Last Thursday, senators voted 86–1 to end the debate on the two bills and advance them to the floor. During the procedural vote last week, Sen. Rand Paul (R-K.Y.) was the only one who voted “no.”
He objected to KOSA and said it was too broad. He said it would create a Kids Online Safety Council that he considered “speech police.” He said KOSA would cause “fear of liability, fear of lawsuits” and lead to self-censorship by social media platforms, which in turn would stifle freedom of speech.
Mr. Wyden said last week that KOSA’s improvement had been “insufficient” in addressing his concern that a future administration could use the bill to censor LGBT information online.
Mr. Schumer, though, hailed the bills as a “groundbreaking step toward ensuring our kids’ online safety.”
“It’s not an exaggeration to say these bills will be the most important updates in decades to federal laws that protect kids on the internet. And it’s a very good first step,” he said last week.
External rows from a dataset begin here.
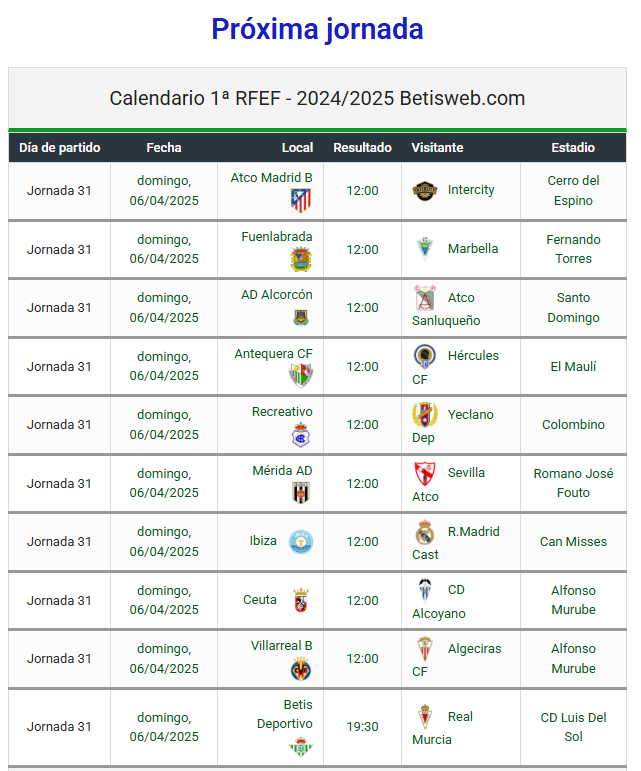Screen dimensions: 641x771
Task: Click the Estadio column header
Action: (x=573, y=148)
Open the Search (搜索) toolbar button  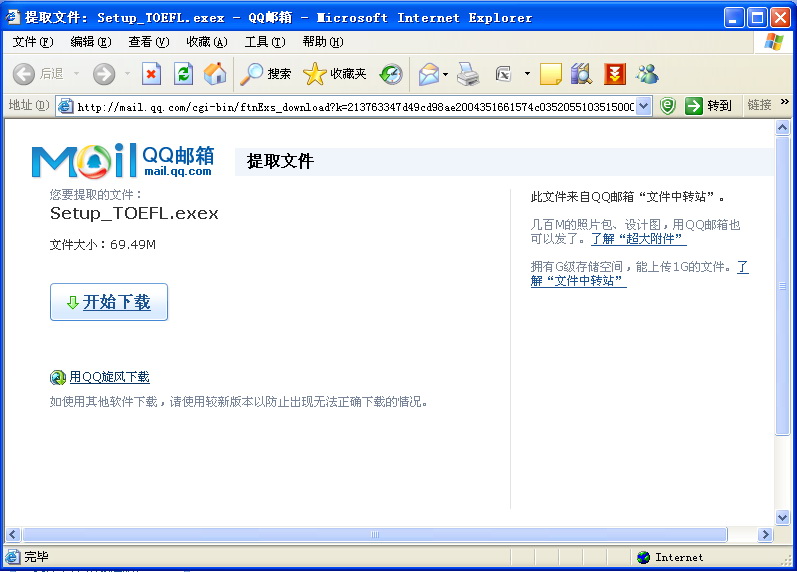266,74
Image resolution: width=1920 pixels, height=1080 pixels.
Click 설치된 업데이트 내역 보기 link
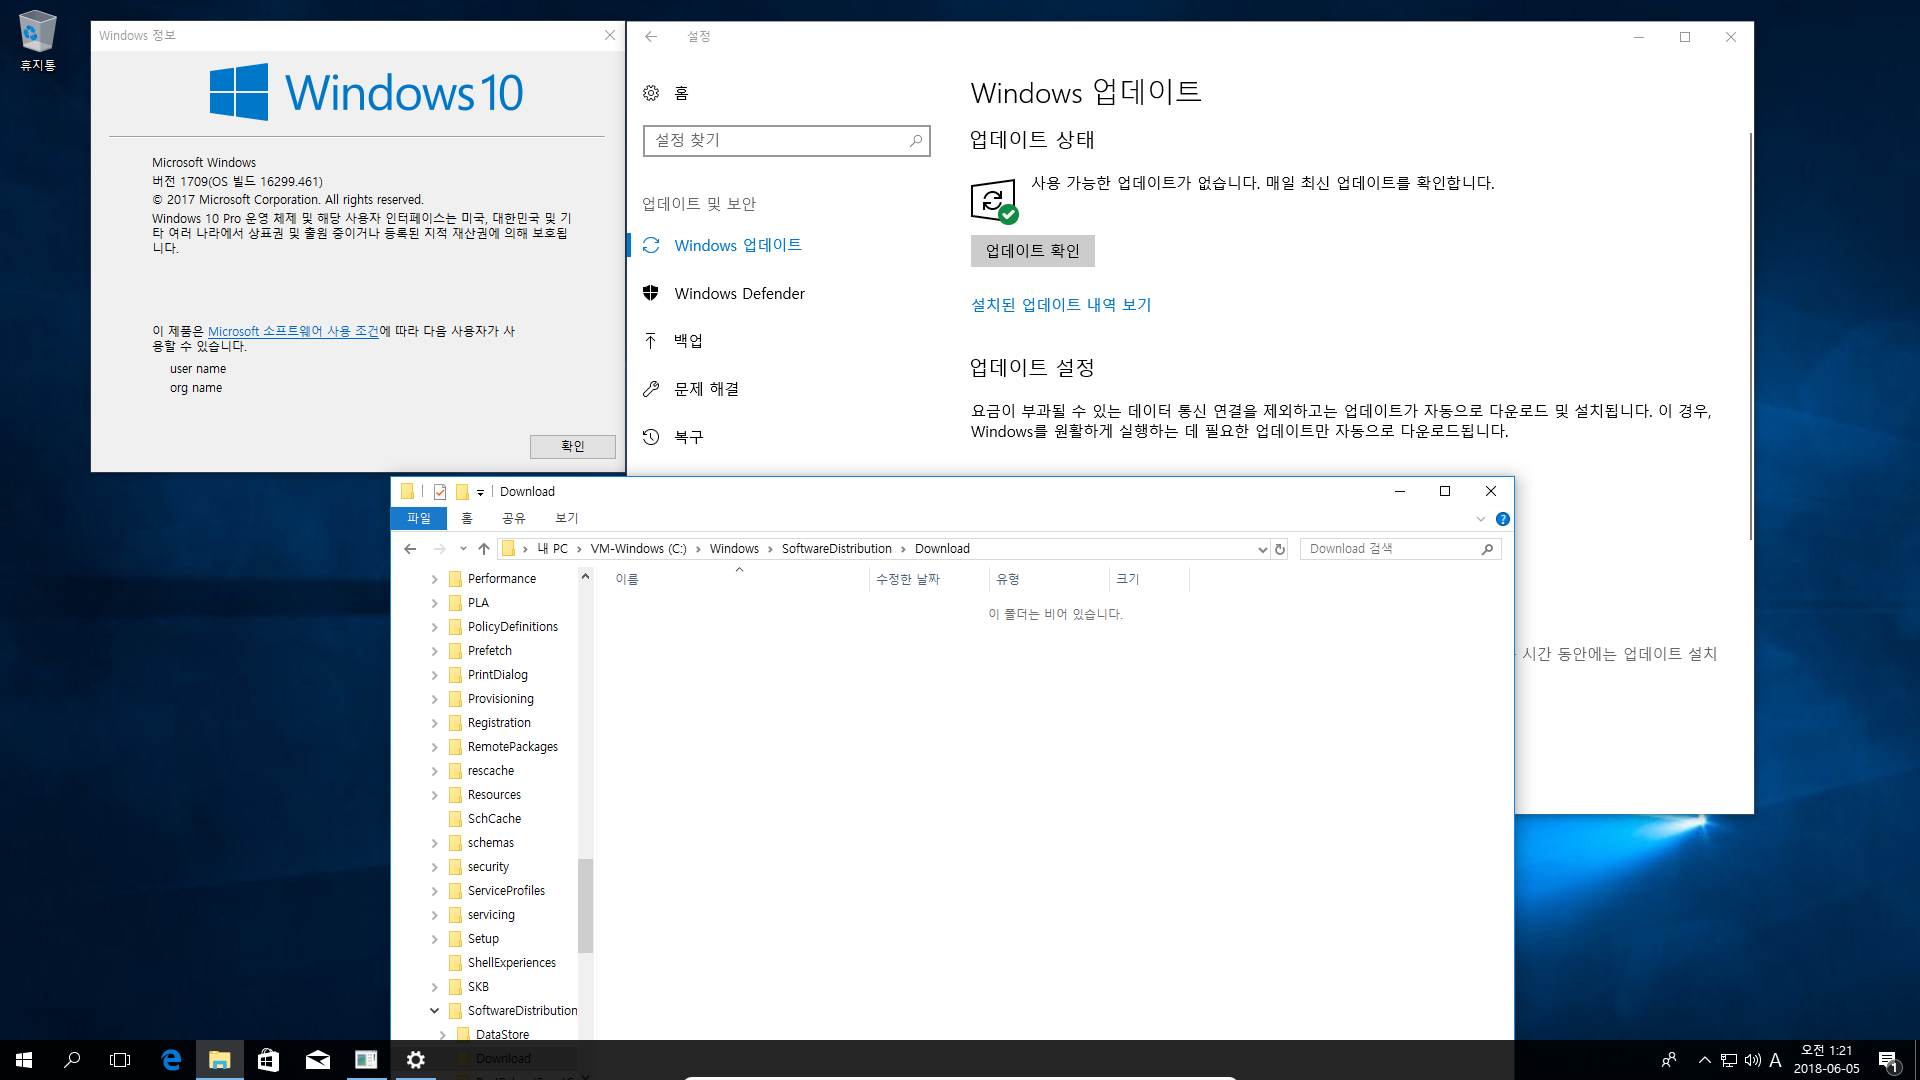[x=1062, y=305]

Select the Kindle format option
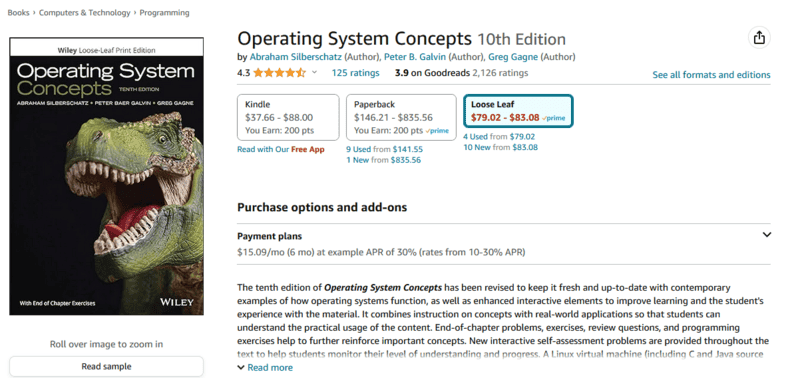point(288,117)
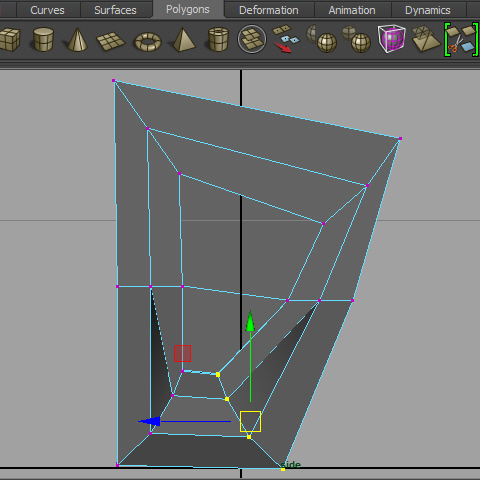Screen dimensions: 480x480
Task: Click the circled Combine polygons icon
Action: (252, 39)
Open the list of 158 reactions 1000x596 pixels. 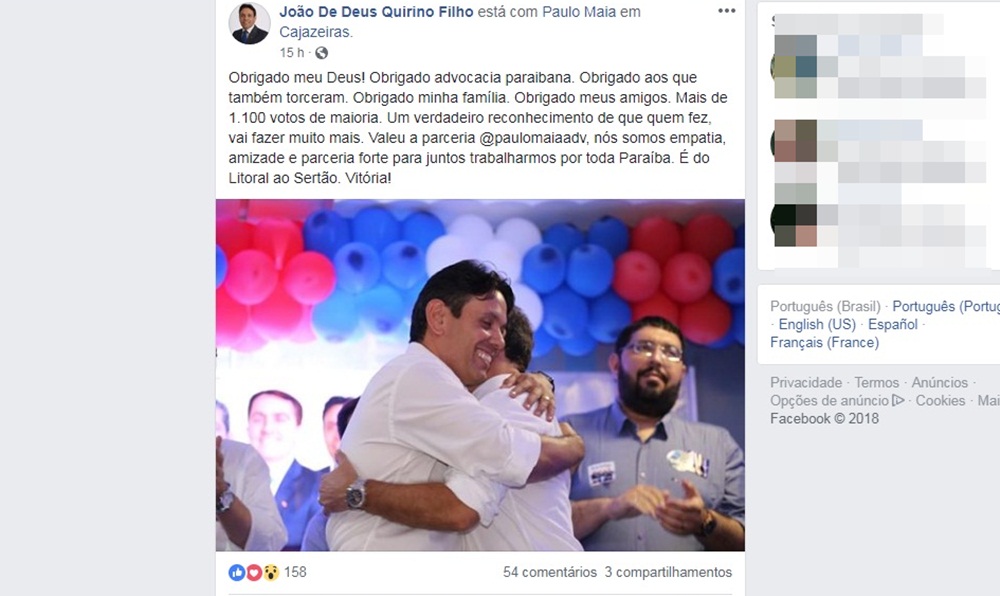[x=295, y=572]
President Joe Biden has stated his support for the legislative effort. Last Thursday, the White House said the bills would “finally advance bold actions to hold Big Tech accountable” and urged Congress to send them to the president’s desk “without delay.”
Just three days before that, the Biden administration’s new inter-agency task force on the same subject issued its first report, with recommendations for families, the tech industry, and policymakers for young people’s safety and health.
Although the report doesn’t name any bills, it recommends “enacting bipartisan federal legislation to protect youth health, safety, and privacy online.” A key recommendation for families is creating a family media plan, including setting screen-free zones and times and discussing social media experiences.
About 95 percent of teenagers and 40 percent of children between 8 and 12 years of age use some form of social media, according to the report.
U.S. Surgeon General Vivek Murthy issued an advisory last year warning that excessive use of social media might lead to anxiety and depression. In June, he called for a warning label on social media platforms similar to the warning on tobacco products.
Three of four voters support the social media warning label, according to a Quinnipiac University poll released on June 26. If enacted, KOSA would authorize the warning Dr. Murthy proposed.
The House Energy and Commerce Committee still needs to advance the bills in the lower chamber.
Joseph Lord contributed to this article.